Evidemment, je suis très impatient de savoir ce que vous avez pensé de T2 Trainspotting, sorti l’an passé.
J’ai vraiment trouvé ça super. John Hodge nous a sorti un scénario magnifique et Danny Boyle a été parfait, comme toujours. Les acteurs sont incroyables avec une mention spéciale pour Ewen Bremner qui a piqué la vedette aux autres. C’est lui qui est le plus touchant, dans le film. C’est une suite parfaite et très émouvante au premier film. Et puis ça m’a permis de retrouver John Hodge et Danny Boyle, de passer à nouveau un peu de temps avec eux, avec les acteurs, de leur parler de leurs personnages… Je pense même que les revoir ensemble m’a inspiré "Dead Man’s Trousers".
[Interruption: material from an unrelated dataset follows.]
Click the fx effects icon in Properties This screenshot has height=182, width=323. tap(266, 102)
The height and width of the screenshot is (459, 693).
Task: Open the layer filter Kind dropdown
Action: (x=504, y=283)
C’est drôle de penser qu’à présent, Trainspotting au cinéma est devenu quelque chose de très différent de votre saga littéraire. Les deux ne racontent plus la même chose.
Oui, c’était obligé, parce qu’on n’a pas tourné la suite, "Porno", quand il le fallait. Les acteurs avaient quinze ans de trop et le porno n’est plus un sujet aussi transgressif qu’il l’était en 2003. Dans mon livre, les personnages sont encore jeunes alors que les acteurs ont la cinquantaine, maintenant. C’est ce qui les a fait se détourner de mes livres. Mais il y a quand même beaucoup d’éléments de Trainspotting qu’on retrouve dans le film. Quand on y pense, d’ailleurs, la trame est à peu près la même : Sick Boy et Begbie cherchent à se venger de Renton. Ils construisent un bordel au lieu de tourner un film, comme dans mon livre. Ce n’est pas un gros changement : ils sont tout de même dans l’industrie du sexe. La structure reste la même avec ces jeux de manipulations.
"Skagboys" : les héros de Trainspotting débarquent en librairie dans un prequelA aucun moment, en voyant le film, vous ne vous êtes dit que les personnages que vous aviez créés n’étaient pas ceux-là ?
Non. Ce sont toujours bien eux, même si on leur demande de faire d’autres choses. Les acteurs, d’ailleurs, ont une très grande maîtrise de leurs personnages. Ils les connaissent aussi bien que moi. Faut pas être trop difficile non plus, d’ailleurs. Le cinéma et la littérature ce n’est pas la même chose. On ne cherche pas dans un film la transposition littérale d’un livre, on veut que ça respire et que ça trouve sa propre identité cinématographique. C’est plutôt un travail de remake que de transposition. D’ailleurs, j’ai déjà écrit des romans qui ont été adaptés au cinéma. Quand c’est fait littéralement, c’est moins excitant, on connaît déjà! J’attends d’une adaptation de l’audace, des idées neuves et inspirantes pour redécouvrir mon récit vu d’un autre angle.
Bizarrement, les films sont beaucoup plus proustiens que vos romans, alors que je vous croyais embarqué dans la rédaction d’une version écossaise de "La Recherche du temps perdu" !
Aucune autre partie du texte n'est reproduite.